À propos de deux quasi-romans de Jacques Audiberti
 
 
« Irrépondable ». Il fallait un néologisme à Jacques Audiberti (qui n’en était pas avare) pour se dérober avec élégance devant une question de Georges Charbonnier à propos de l’orientation de tel ou tel de ses projets narratifs vers le roman  ou vers le théâtre.
Audiberti est l’un des rares auteurs français à avoir pratiqué de façon continue le poème, le drame, le roman, l’essai. Victor Hugo est, sur ce point comme en d’autres, le grand devancier, d’ailleurs référence permanente pour Audiberti. Dans cette même famille, on pourrait ajouter le nom d’Alfred Jarry.
Regardons, par exemple, dans l’œuvre d’Audiberti, deux « romans », sachant que si je mets le mot entre guillemets, c’est qu’il est lisible, certes, sur la couverture des éditions originales, mais que dans ces deux cas il ne s’y trouve certainement pas sans quelque malice. Il s’agit de La beauté de l’amour, roman en vers et de Dimanche m’attend, roman. Le premier est de 1955 ; le second de 1965,  achevé d’imprimer du 16 juin, quand l’auteur, qui avait préparé l’édition, décède le 10 juillet.

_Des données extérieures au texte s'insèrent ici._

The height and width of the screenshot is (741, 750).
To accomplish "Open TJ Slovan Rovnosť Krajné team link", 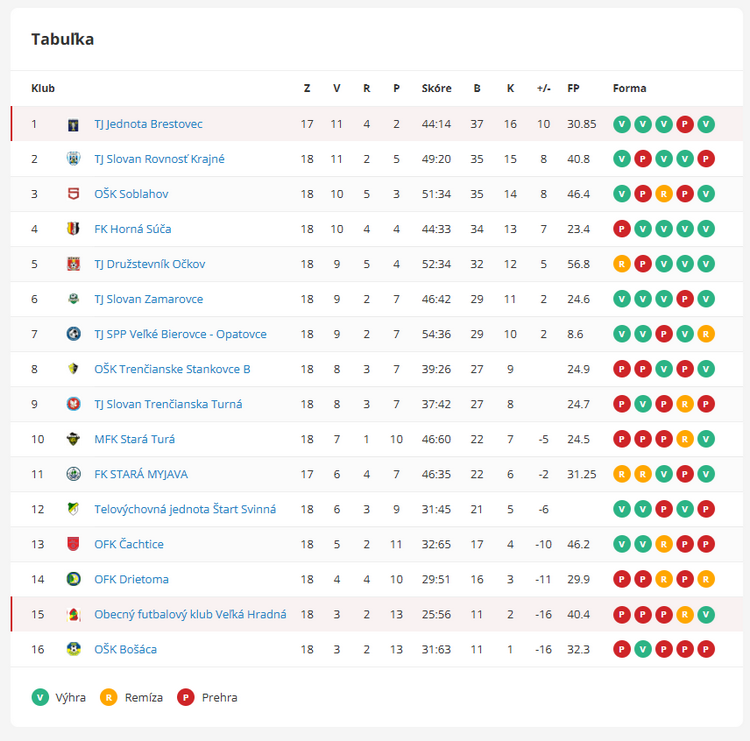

            À première vue, ni l’un ni l’autre, n’ont vraiment l’apparence d’un roman : le premier ressemblerait plutôt à un livre de poèmes, le second à un journal ou à des mémoires.
 
            Si l’on écoute Audiberti (dans les Entretiens avec Georges Charbonnier encore) le message « roman en vers » accolé à La beauté de l’amour s’adresserait à la poésie plutôt qu’au roman, à une poésie par trop mallarmisée, dont Audiberti dit qu’elle est : « Nue et offerte. Offerte à quoi ? Offerte à qui ? Offerte peut-être au néant. » Contre celle-ci, le poème peut continuer d’avoir affaire avec la narration, même après Baudelaire et surtout Mallarmé. Le Chêne et chien, roman en vers de Raymond Queneau (1937) le disait déjà, dans une certaine mesure. Le diront encore Une vie ordinaire, roman poème de Georges Perros, ou tel roman versifié de Réjean Ducharme. On se souvient que l’avait accompli, plus antérieurement, Raymond Roussel. Soit.
Mais si l’on pose qu’Audiberti adresse aussi, par là, quelque message au roman lui-même en tant qu’art (et sans toutefois ignorer que dans ses « du même auteur » successifs La beauté de l’amour sera toujours classé parmi les poèmes…), on a certainement quelque chose à glaner.
            La beauté de l’amour se compose de vingt-quatre unités numérotées en chiffres romains, comprenant, toutes : 1) un titre bref, 2) une suite de vers, le plus souvent des quatrains comptés rimés. Vingt de ces vingt-quatre unités (V, IX, XVIII et XIX exceptées) donnent, 3) entre le titre et les vers, une sorte de carton narratif, comme dans un film muet, ou semblables encore aux titres développés de Boccace, de Cervantès, de Dickens, de Dumas… La rédaction de ces cartons est extrêmement concrète, précise, concise. Chacun est isolé sur une page qui lui est réservée. Les cartons s’enchaînent et racontent. Ils forment un récitatif. Intercalés, sont les arias. De fait, la table des matières mentionne, à partir de XVII jusqu’à XXIV, un « Chant second » mais, chose curieuse, néglige de gratifier I à XVI de « Chant premier ». Cantate, épopée… rien n’empêche le lecteur de nommer ainsi le « roman ». Pourtant, il y a une datation de l’histoire racontée, 1880, des personnages avec noms et diminutifs (Glaouvlos-Glaou ; Kalaïnaré-Kalaï), un mystère d’arbres volés, un amour, des retournements de situation, des voyages d’île en île (d’une île grecque à l’île América), un exil, une séparation, un oubli mal consenti dans le vacarme d’une usine d’engrenages en pleine activité…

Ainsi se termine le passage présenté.